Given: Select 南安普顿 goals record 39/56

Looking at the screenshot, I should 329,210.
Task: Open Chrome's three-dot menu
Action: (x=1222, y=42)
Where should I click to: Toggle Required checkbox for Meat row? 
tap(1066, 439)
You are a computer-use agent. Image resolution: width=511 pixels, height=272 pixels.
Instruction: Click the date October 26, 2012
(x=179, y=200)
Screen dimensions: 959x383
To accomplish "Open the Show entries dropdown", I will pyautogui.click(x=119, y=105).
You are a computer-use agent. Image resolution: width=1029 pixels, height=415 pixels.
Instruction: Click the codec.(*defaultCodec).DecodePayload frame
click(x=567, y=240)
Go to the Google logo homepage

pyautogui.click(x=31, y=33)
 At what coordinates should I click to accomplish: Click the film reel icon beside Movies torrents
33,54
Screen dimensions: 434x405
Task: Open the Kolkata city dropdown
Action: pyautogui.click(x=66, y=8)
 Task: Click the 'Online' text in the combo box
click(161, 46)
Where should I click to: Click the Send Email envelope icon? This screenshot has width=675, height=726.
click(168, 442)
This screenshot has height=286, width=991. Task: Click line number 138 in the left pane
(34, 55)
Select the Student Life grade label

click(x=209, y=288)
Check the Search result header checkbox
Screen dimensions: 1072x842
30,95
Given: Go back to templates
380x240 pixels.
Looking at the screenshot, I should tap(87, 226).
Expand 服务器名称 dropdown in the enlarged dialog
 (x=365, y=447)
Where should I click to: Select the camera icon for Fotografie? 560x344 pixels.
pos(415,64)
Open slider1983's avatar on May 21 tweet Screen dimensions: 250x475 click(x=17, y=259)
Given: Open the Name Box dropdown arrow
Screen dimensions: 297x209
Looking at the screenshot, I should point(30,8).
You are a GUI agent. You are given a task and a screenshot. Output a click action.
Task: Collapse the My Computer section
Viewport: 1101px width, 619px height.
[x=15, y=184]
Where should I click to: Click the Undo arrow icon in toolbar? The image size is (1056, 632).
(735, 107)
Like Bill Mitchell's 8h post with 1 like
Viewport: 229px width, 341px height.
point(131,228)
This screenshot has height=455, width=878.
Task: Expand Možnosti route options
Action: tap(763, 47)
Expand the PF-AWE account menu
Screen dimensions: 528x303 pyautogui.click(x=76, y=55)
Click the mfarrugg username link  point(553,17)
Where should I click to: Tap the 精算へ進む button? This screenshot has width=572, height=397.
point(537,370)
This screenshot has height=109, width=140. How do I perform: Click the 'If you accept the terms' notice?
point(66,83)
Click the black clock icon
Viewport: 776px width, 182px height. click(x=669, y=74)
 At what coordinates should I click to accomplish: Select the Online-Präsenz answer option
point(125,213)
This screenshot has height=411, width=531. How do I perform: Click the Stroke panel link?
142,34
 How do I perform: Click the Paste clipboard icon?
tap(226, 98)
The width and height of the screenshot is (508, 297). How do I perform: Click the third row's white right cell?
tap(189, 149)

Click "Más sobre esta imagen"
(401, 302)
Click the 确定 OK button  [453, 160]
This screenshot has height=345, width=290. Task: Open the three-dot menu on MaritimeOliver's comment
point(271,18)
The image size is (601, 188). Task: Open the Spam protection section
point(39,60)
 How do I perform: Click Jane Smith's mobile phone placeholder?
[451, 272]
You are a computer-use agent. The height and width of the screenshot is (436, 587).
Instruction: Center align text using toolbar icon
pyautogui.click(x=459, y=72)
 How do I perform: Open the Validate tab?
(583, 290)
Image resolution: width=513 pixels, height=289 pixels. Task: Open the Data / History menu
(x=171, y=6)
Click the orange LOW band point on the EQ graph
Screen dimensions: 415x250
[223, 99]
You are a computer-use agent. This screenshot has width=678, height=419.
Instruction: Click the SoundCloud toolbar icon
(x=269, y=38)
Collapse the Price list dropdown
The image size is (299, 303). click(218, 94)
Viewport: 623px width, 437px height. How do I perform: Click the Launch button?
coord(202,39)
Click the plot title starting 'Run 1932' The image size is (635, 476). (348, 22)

....................

Task requirements - Exactly the lines from the one with "Screen dimensions: 415x250" through the final line of the entries are to be returned, both ends included.

Response to the task -
Screen dimensions: 415x250
[223, 99]
You are a computer-use agent. This screenshot has width=678, height=419.
Instruction: Click the SoundCloud toolbar icon
(x=269, y=38)
Collapse the Price list dropdown
The image size is (299, 303). click(218, 94)
Viewport: 623px width, 437px height. How do I perform: Click the Launch button?
coord(202,39)
Click the plot title starting 'Run 1932' The image size is (635, 476). (348, 22)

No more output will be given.